American relief worker

Hilda Pauline Holme (October 1, 1888 – March 6, 1960) was an American Quaker relief worker in Europe after World War I, and a book collector.

== Early life ==
Hilda P. Holme was born in Salem, New Jersey, the daughter of Richard Henry Holme and Pauline Waddington Holme. Her parents were Quakers; her father was a dairyman, and her mother was a noted temperance activist and suffragist. As a teenager, Holme served on a schools committee at the Baltimore Yearly Meeting of Friends, along with her mother and older sister. In 1910, following her mother and older sister, she graduated from Vassar College, with further studies at Johns Hopkins University.

== Career ==
Holme worked in France and Poland doing refugee relief and agricultural reconstruction work with the American Friends Service Committee during and after World War I. She spoke to American women's clubs when she was home in Baltimore about her work, sometimes sharing examples of typical Polish peasant clothing. Some of the photographs she took while doing this work are in the Friends Historical Library at Swarthmore College.
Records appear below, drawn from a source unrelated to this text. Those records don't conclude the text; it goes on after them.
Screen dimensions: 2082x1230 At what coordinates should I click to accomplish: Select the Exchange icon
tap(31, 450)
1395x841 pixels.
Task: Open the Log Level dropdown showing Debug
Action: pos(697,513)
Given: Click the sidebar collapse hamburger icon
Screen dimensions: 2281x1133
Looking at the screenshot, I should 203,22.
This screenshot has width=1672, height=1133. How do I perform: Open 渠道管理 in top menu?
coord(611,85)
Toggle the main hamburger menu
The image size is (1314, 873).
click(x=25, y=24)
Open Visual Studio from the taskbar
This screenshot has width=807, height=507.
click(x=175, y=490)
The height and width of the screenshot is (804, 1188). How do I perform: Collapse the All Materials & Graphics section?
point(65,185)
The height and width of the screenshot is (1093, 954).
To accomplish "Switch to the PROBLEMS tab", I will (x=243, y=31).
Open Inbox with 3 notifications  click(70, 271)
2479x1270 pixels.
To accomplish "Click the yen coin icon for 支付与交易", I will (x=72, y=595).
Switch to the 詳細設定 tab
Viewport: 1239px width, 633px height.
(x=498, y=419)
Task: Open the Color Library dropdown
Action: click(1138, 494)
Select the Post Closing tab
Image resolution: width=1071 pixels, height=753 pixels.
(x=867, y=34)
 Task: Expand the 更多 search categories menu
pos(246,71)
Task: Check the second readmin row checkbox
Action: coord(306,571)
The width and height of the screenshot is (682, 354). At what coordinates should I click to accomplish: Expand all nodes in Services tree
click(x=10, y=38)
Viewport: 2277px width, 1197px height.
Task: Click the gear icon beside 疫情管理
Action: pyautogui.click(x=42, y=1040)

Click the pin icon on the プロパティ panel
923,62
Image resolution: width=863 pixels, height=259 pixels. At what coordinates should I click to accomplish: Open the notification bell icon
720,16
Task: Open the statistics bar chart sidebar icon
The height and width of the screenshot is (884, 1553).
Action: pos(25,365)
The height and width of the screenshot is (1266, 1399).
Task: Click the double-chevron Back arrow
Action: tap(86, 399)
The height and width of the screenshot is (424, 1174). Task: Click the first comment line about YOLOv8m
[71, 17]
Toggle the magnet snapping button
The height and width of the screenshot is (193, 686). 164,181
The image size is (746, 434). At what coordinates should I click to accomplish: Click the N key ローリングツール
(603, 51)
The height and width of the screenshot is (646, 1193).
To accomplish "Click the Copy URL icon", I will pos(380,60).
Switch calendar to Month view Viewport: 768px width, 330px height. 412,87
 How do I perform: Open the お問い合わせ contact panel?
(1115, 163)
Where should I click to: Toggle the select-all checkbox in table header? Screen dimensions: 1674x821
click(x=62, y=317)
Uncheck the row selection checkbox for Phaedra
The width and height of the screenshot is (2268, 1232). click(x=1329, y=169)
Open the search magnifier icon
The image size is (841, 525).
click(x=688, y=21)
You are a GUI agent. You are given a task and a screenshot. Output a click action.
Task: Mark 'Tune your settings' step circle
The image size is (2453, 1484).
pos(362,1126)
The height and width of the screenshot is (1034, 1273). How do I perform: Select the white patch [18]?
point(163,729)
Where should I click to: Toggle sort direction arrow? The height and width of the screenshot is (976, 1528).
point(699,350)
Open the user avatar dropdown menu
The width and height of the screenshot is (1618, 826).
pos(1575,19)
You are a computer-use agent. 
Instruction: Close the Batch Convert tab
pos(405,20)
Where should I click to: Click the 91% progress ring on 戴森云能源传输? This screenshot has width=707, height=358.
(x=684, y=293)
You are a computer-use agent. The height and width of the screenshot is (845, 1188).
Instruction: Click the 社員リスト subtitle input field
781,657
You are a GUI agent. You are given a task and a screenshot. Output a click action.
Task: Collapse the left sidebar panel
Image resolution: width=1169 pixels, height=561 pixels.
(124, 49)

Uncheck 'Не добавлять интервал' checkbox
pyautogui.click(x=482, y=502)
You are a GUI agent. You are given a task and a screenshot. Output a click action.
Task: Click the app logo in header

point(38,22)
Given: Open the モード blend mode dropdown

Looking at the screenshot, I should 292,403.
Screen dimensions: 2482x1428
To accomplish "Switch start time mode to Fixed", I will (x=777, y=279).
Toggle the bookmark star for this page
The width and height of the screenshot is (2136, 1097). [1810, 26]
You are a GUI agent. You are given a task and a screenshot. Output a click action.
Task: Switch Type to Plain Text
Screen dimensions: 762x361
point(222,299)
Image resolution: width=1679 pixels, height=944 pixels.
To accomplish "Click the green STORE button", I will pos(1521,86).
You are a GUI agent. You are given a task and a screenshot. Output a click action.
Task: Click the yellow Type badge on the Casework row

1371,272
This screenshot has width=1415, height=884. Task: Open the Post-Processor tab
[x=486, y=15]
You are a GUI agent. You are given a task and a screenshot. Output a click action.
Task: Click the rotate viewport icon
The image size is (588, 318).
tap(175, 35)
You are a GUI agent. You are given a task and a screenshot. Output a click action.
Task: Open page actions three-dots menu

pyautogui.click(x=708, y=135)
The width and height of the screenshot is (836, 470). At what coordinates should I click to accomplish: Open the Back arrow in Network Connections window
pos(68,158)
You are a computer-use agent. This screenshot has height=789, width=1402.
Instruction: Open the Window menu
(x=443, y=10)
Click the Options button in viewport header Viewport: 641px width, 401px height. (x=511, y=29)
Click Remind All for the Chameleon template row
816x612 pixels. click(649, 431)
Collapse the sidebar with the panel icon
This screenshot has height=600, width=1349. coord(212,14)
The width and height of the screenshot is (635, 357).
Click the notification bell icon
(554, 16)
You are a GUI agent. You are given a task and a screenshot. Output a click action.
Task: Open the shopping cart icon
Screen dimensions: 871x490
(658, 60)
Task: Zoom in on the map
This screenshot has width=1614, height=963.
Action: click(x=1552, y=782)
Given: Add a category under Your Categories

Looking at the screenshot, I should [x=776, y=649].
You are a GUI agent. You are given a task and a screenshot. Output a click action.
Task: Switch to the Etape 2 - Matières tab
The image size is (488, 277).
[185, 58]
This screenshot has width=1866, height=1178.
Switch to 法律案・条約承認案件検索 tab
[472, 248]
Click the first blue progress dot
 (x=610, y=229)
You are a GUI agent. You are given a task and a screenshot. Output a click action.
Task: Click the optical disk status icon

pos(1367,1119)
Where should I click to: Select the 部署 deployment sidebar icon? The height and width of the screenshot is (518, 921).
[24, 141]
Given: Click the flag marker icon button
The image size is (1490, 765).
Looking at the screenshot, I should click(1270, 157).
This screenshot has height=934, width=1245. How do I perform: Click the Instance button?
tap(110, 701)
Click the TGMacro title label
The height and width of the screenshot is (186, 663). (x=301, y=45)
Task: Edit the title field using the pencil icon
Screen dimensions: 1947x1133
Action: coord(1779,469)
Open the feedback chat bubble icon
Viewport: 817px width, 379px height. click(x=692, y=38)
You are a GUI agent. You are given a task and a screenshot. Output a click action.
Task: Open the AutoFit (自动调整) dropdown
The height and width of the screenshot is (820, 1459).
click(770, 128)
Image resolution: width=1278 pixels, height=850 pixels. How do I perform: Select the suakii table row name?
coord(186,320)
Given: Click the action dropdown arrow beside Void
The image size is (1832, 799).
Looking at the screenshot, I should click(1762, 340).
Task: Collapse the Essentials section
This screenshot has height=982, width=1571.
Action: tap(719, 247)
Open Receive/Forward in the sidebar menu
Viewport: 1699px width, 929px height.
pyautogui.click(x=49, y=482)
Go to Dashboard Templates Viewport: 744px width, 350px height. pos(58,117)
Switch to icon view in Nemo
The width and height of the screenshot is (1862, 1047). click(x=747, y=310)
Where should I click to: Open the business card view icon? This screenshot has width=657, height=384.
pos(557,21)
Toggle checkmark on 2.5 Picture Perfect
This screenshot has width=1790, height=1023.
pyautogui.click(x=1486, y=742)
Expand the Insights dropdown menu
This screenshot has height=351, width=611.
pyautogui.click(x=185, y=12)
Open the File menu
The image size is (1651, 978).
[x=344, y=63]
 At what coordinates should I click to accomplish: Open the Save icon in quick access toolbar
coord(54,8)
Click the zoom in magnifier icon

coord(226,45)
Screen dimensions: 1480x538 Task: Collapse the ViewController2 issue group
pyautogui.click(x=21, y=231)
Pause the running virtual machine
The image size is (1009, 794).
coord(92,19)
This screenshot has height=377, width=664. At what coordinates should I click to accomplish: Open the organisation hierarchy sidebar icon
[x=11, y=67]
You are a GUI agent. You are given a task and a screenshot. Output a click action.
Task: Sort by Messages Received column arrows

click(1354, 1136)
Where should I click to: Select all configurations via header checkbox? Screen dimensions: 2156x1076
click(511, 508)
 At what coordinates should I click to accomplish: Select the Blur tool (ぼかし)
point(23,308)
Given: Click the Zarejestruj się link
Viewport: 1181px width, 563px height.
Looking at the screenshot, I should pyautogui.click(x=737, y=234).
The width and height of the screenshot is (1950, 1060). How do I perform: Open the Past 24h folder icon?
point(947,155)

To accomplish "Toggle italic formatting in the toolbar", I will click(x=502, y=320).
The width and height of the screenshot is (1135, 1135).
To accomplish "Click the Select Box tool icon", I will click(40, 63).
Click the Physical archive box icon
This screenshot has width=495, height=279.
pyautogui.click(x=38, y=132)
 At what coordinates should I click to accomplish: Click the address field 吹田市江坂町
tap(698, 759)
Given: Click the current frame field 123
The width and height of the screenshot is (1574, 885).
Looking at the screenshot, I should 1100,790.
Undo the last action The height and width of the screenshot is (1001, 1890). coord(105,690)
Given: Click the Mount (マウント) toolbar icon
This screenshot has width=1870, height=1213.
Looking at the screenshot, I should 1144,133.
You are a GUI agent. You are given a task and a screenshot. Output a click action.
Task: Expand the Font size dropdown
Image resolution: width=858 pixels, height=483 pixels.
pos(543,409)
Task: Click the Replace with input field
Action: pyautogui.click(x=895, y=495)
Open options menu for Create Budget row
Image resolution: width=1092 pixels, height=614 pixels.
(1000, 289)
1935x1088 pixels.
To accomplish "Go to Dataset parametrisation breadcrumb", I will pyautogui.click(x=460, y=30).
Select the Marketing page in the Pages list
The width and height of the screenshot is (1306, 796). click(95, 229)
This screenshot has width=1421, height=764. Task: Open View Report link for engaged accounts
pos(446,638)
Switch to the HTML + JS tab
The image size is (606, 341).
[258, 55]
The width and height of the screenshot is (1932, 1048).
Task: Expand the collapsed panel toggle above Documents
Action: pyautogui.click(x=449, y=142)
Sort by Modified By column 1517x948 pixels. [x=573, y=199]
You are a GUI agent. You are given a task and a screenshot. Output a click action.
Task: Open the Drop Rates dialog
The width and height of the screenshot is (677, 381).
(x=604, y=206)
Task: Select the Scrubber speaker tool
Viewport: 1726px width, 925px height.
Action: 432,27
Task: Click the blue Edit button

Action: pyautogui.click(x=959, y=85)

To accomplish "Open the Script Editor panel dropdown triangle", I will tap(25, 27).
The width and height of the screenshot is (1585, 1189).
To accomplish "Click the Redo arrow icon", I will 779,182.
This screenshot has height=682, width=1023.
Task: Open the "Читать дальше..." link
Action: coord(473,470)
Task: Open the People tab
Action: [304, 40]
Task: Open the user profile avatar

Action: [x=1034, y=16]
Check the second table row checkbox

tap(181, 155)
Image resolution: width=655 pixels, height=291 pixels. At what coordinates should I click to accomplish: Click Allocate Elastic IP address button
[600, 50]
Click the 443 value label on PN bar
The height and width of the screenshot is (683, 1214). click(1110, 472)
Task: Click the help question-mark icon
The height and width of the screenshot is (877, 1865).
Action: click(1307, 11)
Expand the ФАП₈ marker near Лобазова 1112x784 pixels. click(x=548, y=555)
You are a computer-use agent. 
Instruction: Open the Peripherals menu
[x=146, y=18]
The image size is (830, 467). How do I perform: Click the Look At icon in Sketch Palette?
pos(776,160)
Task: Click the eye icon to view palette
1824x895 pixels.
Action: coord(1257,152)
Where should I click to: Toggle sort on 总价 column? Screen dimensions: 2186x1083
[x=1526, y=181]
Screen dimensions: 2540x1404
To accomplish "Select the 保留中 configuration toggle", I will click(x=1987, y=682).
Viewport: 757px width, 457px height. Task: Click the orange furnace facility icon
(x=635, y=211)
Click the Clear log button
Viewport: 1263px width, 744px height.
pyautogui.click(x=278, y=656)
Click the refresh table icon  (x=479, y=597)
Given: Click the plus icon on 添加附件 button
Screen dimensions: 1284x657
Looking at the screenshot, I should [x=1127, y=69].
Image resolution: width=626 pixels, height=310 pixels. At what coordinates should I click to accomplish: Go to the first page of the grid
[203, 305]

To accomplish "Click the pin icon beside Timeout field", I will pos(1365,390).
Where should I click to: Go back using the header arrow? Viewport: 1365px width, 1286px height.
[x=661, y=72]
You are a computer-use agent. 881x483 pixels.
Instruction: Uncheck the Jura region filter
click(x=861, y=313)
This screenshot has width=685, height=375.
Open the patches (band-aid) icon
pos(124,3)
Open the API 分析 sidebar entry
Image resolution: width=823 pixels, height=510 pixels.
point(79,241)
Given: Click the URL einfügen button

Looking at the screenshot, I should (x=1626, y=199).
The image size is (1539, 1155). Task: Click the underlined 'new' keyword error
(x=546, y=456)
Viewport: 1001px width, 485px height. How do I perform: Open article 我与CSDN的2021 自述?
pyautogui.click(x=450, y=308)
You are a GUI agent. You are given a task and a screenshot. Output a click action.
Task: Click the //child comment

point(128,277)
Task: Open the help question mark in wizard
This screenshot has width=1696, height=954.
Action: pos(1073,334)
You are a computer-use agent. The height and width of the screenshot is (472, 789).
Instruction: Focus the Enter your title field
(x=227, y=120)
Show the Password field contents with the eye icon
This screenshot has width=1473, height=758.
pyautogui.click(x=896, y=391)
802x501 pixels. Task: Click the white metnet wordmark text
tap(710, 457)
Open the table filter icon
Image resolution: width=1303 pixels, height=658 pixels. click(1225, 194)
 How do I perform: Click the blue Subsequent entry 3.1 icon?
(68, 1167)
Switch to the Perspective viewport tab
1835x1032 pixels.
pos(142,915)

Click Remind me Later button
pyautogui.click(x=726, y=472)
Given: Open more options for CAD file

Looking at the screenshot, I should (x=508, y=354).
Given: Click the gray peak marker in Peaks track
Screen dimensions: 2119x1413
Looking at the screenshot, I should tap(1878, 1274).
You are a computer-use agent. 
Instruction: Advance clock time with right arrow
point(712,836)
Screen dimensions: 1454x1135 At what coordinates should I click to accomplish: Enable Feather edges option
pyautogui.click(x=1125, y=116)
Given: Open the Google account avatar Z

Holme collected hundreds of books, prints and illustrations in her travels, including books illustrated by Gustave Doré, John Everett Millais, and Dante Gabriel Rossetti. She also organized a donation of over 900 children's books to the Warsaw Public Library in 1946. She donated her collection of books to the Enoch Pratt Free Library in 1954.

== Personal life ==
Holme's older siblings both died in an automobile accident in 1924. She died in 1960, aged 71 years, at a nursing home in Lutherville, Maryland. Her collection of European folk costumes was donated to the International Center at the West Baltimore branch of the YWCA, and displayed there in 1965 and 1975. Her book collections became the Hilda Holme Book Illustration Collection at the Enoch Pratt Free Library, and more than 100 of the illustrations are available through Digital Maryland.